Companies' export expectations rise for the third month in a row, despite the high New Zealand dollar.
Businesses are still brimming with confidence, ANZ's monthly survey has found.
A net 65 per cent expect an improvement in the general business situation over the year ahead.
That is down three points from the month before, the second monthly decline.
"But we are still talking elevated levels of confidence,' ANZ chief economist Cameron Bagrie said. "The long-term average has been plus 10 [per cent net positive]."
Other survey indicators remained well above historical averages and in most cases in the upper quartile of historical levels, he said.
A net 53 per cent of firms expect their own activity to increase, down five points on March but still double the long-run average.
Hiring intentions rose three points to a net 30 per cent expecting to increase employment. The historical average is a net 7 per cent.
Investment intentions dipped from a net 31 per cent positive to a net 30 per cent.
"That's a blip," Bagrie said.
For the third month in a row export expectations rose, the high dollar notwithstanding.
A net 30 per cent expect to raise their prices over the next three months, unchanged from the month before.
"Pricing intentions are off their lows but far from galloping away," Bagrie said.
"The same can be said for inflation expectations, which were unchanged at 2.6 per cent."
However, Bank of New Zealand economist Craig Ebert takes a less sanguine view of the pricing intentions reading.

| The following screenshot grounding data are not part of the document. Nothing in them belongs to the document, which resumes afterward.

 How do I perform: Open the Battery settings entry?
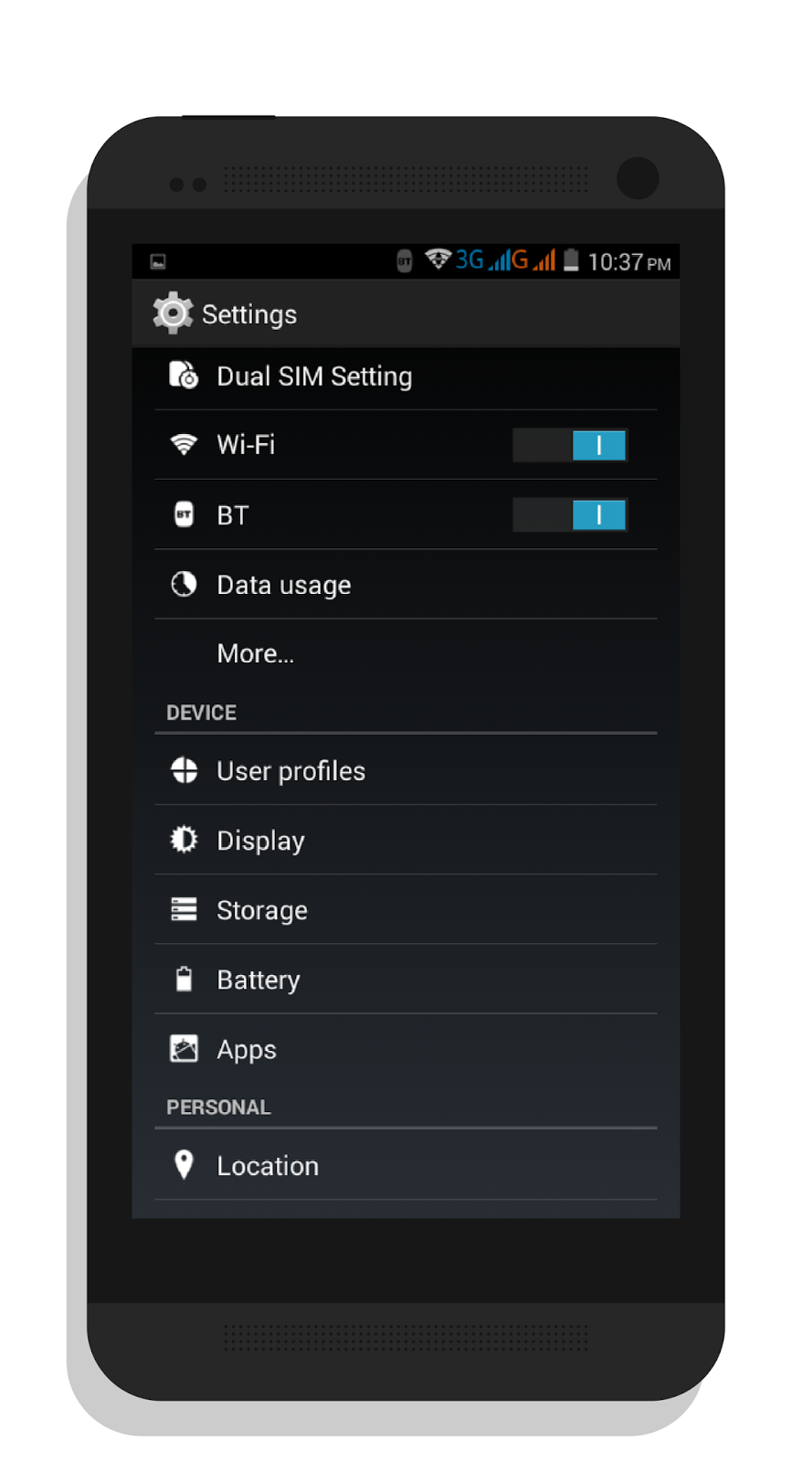(406, 980)
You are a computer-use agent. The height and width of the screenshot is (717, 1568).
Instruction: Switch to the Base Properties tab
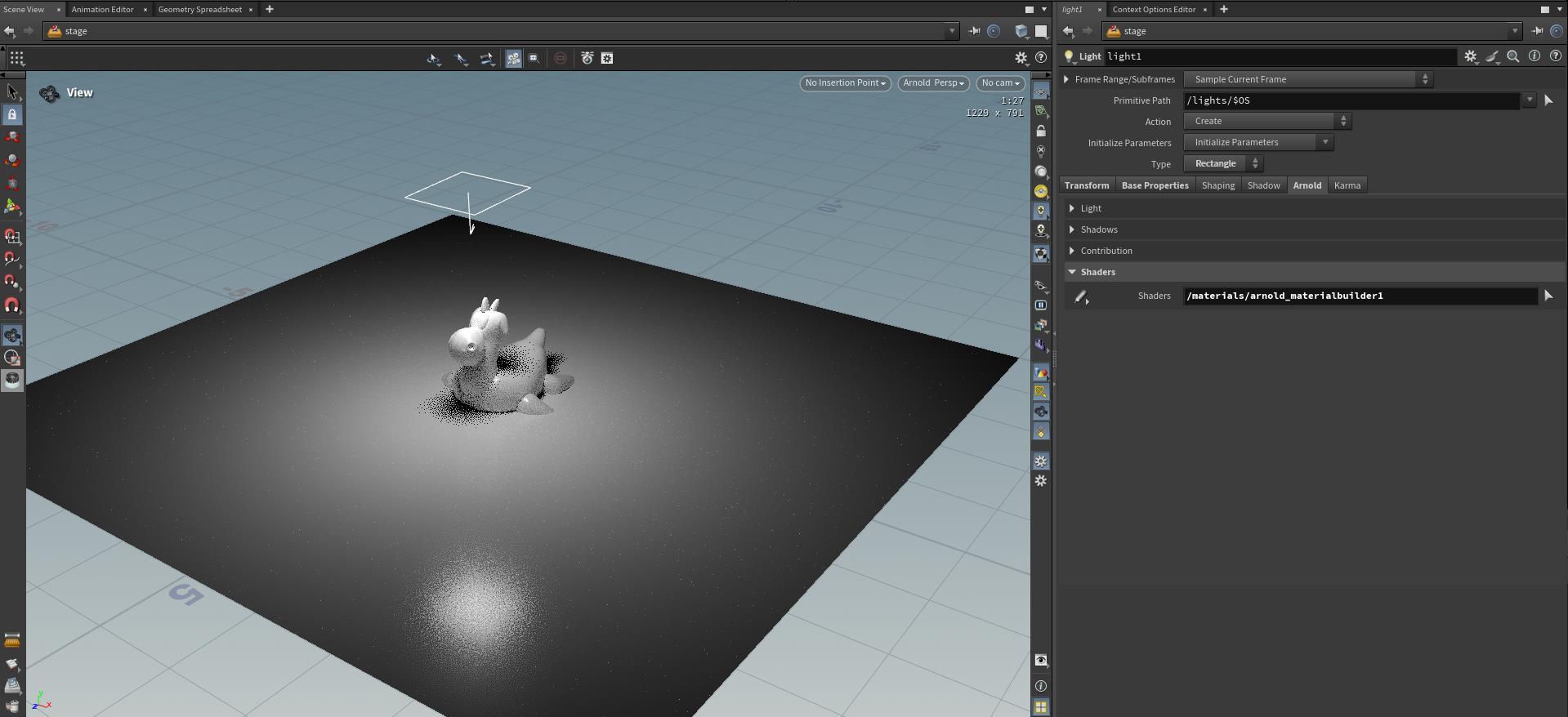click(1155, 185)
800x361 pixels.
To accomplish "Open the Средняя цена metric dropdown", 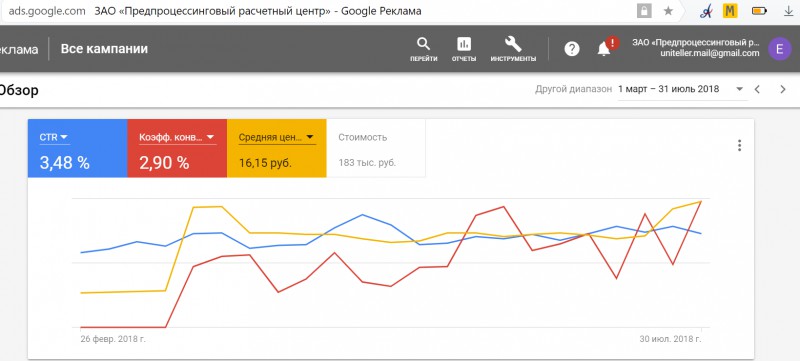I will [x=277, y=137].
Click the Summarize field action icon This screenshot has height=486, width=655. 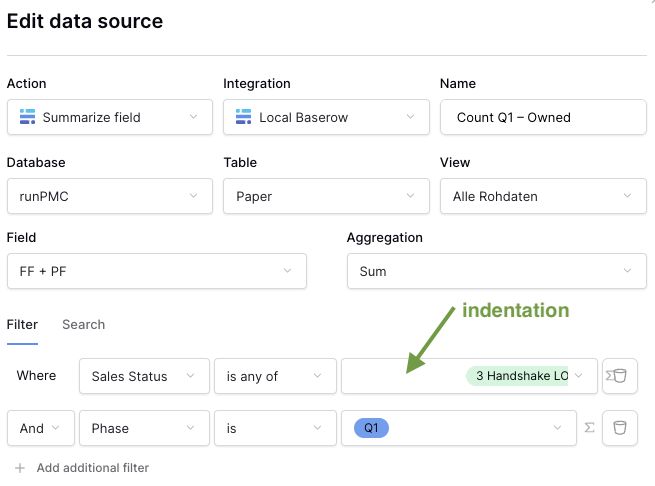click(x=28, y=117)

At a net 30 per cent they were consistent with inflation picking up towards 3 per cent rather than the 2 per cent the Reserve Bank's forecast had it at for the foreseeable future, Ebert said.
"Exclude the agriculture sector - which is coming off cloud nine, in a way - and pricing intentions were a net 36 per cent. This is consistent with annual CPI inflation going above 3 per cent this year. It's not just the Reserve Bank's GDP forecasts that might be looking too light, in other words," Ebert said. Bagrie said that in spite of interest rate rises, with the prospect of more to come, and a high dollar the economy seemed firmly stuck in the groove of expansion.

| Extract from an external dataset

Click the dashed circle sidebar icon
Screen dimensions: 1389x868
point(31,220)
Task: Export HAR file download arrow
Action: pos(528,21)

Supporting the upswing were a huge construction sector pipeline, strong commodity prices (even with the recent easing in dairy prices), a massive net migration inflow and firms now feeling sufficiently confident to put cash to work in the form of investment and hiring.

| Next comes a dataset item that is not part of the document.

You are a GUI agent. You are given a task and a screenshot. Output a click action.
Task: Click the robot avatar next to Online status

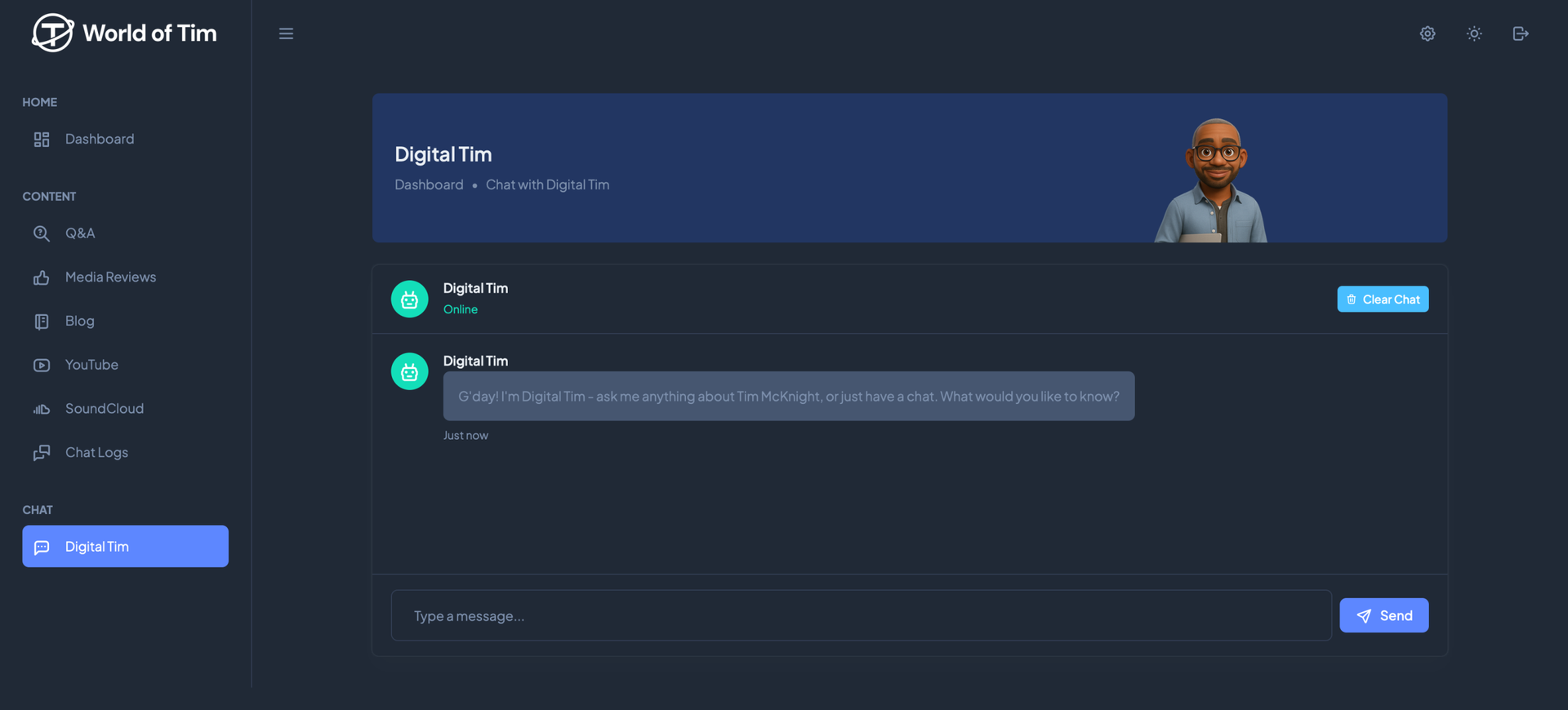409,299
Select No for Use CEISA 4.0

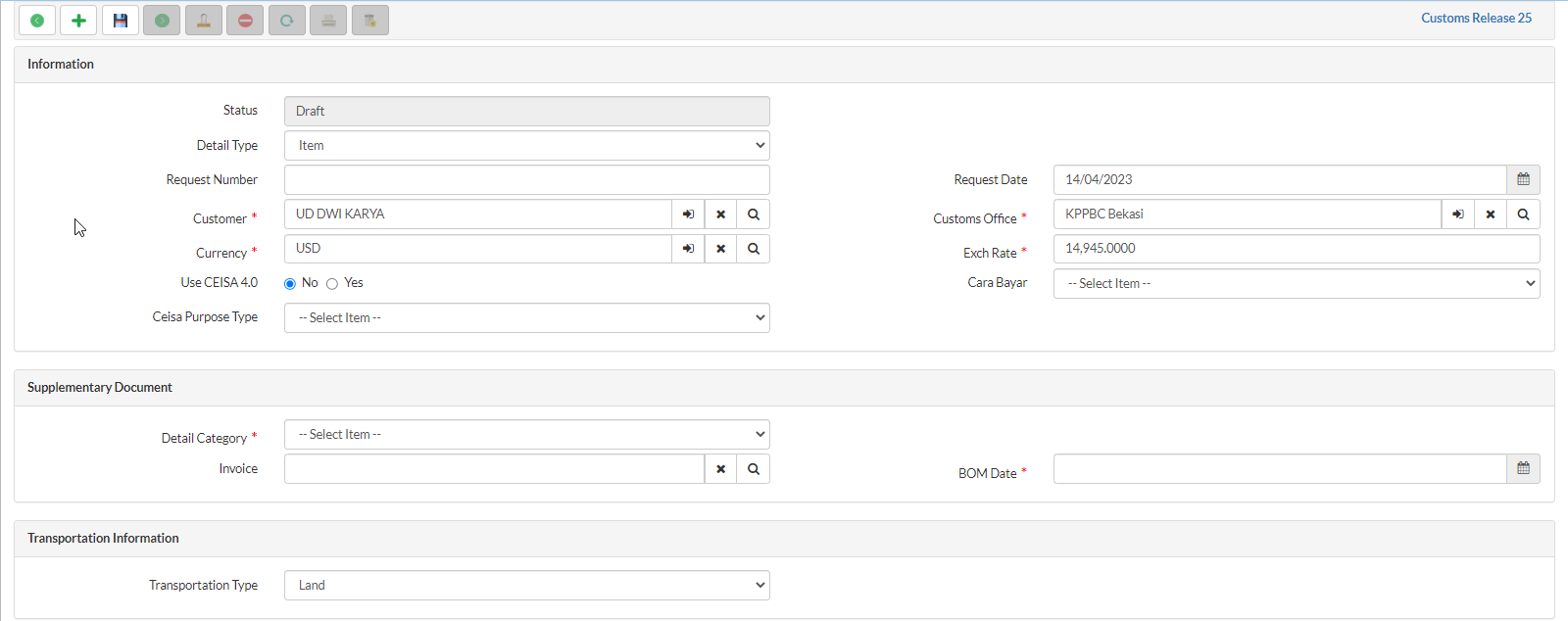[290, 284]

It could always be derailed by an external shock.
"Forget the antics in Ukraine, the real risk is China," Bagrie said.
Its economic objective of more balanced growth was going head-to-head with a social one, more people in jobs, at a time when the drug of the US Federal Reserve's quantitative easing, which benefited emerging market economies and resulted in a large build-up of debt, was gradually being withdrawn.
Another potential slip across the tracks is complacency.
"Populism starts to trump leadership, pre-2008 style habits reappear, and the hand gets taken off the productivity lever."
• Net 65% of firms expect an improvement in the general business situation.
• Net 53% expect their own activity to increase.
• Net 30% expecting to increase employment.